I wish I could play the noise for you. The noise he was making when he woke up this morning at 7am, 10 seconds after the front door closed on SA and just as I was leisurely rolling towards my bathrobe. [I am a fool. One hour earlier, I thought, the smart thing would be to get up now. Even though I’m tired. Let’s face it – I am always going to be tired and if I get up NOW, I can have coffee and breakfast and some time alone. My precious. Time. Alone. Are you guessing that I fell back asleep? You are a Smart Monkey. (TM) And I? Am a fool.]
The noise, anyway, is amazing. It’s more than a whine but less than a cry. It’s like if Rob Thomas from Matchbox 20 was being quartered by a table saw. (And what a world that would be.) It’s like if Enrique Inglesias was being parallel-parked upon by a 16-year-old myopic (sans glasses) driving his dad’s pickup truck. Standard transmission pickup truck. Standard transmission pickup truck with leaking coolant.
Where was I?
Now that I think about it, I know I don’t have to play the noise for you – and not because I just evoked it with my stunningly accurate similies but because a lot of you of you have children of your own and have heard the noise firsthand. And those of you who don’t have children probably have a partner or have had a partner who doesn’t do Sick well. Notice how non-gender-specific I’m being? Some say that men are worse at Sick than women, but as that is not the case in our house, I won’t say it. Around here, I am the moany, grumpy one who calls from the couch for more soup, no, not that kind of soup the GOOD KIND, what do you mean we don’t have any, dammit my life SUCKS! Partly this is because I don’t interact well with most OTC cold remedies (and some prescription ones, too – hey, if this blog is ever in an accident, be sure & tell the paramedics I’m allergic to penicillin) so I remain staunchly unmedicated through my illnesses. On the bright side, I’m convinced that this both helps me get better faster and makes me a goddamned hero.
This was about the kid, wasn’t it. Mr. Snots-a-lot. Sir Wheezy.
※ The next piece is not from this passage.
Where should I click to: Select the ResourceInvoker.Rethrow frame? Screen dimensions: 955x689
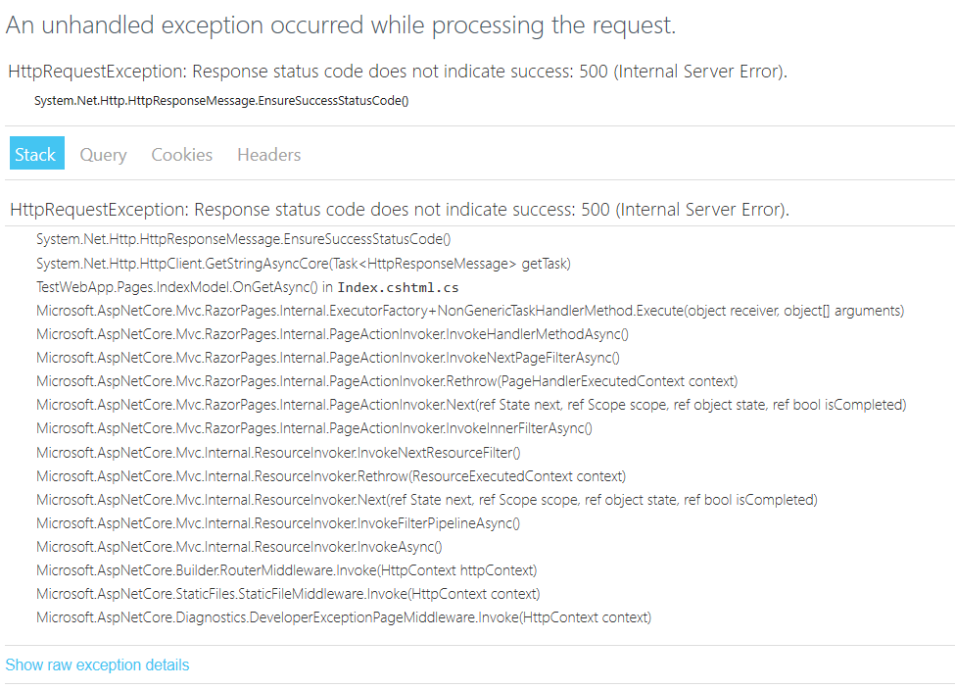pyautogui.click(x=330, y=475)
After a couple of days wondering if he was going to get the cold I’m almost done with (just at the hacking-up-a-kidney stage now) and that Saint Aardvark has just started, this morning the answer was clear. Y-E-S-S-I-R-E-E-M-A-M-A-C-I-T-A was spelled out in snot on his bedroom wall. No! I had no idea he called me that! A little creepy, I agree. So we came downstairs. I made oatmeal for my breakfast and he continued to make the Noise. I jollied about, offering him toys, vitamin D, (cherry flavoured elixer!) diaper changes, my breast, my other breast, songs of beauty, songs of despair; nothing doing. While he sat on my lap as I ate my oatmeal, the screen of the laptop caught his eye and suddenly, the Noise stopped.
What did I do next?
You bet. I put him in his carseat & lambkin a safe distance from the TV and turned on the PBS. I am a kids’ tv virgin, so the show about the bedbugs kind of freaked me out a little (also it took me far too long to figure out that their friend, “J. Edgar” is a vacuum. also, isn’t that a dangerous kind of friend for a bedbug to have?) but the Noise stopped. For 45 minutes (then Barney came on DEAR GOD I know it was hip to hate on Barney like 10 years ago but I ONLY JUST see what you all meant) it stopped and then he was tired so he nursed and went to sleep. Trombone, not Barney. Ewww!
It had never occurred to me to turn the tv on as a distraction. And I don’t plan to make a habit of it but ’round these parts when you’re sick and it’s raining outside? You get to watch TV in your pyjamas. Especially if it makes you forget to make that noise.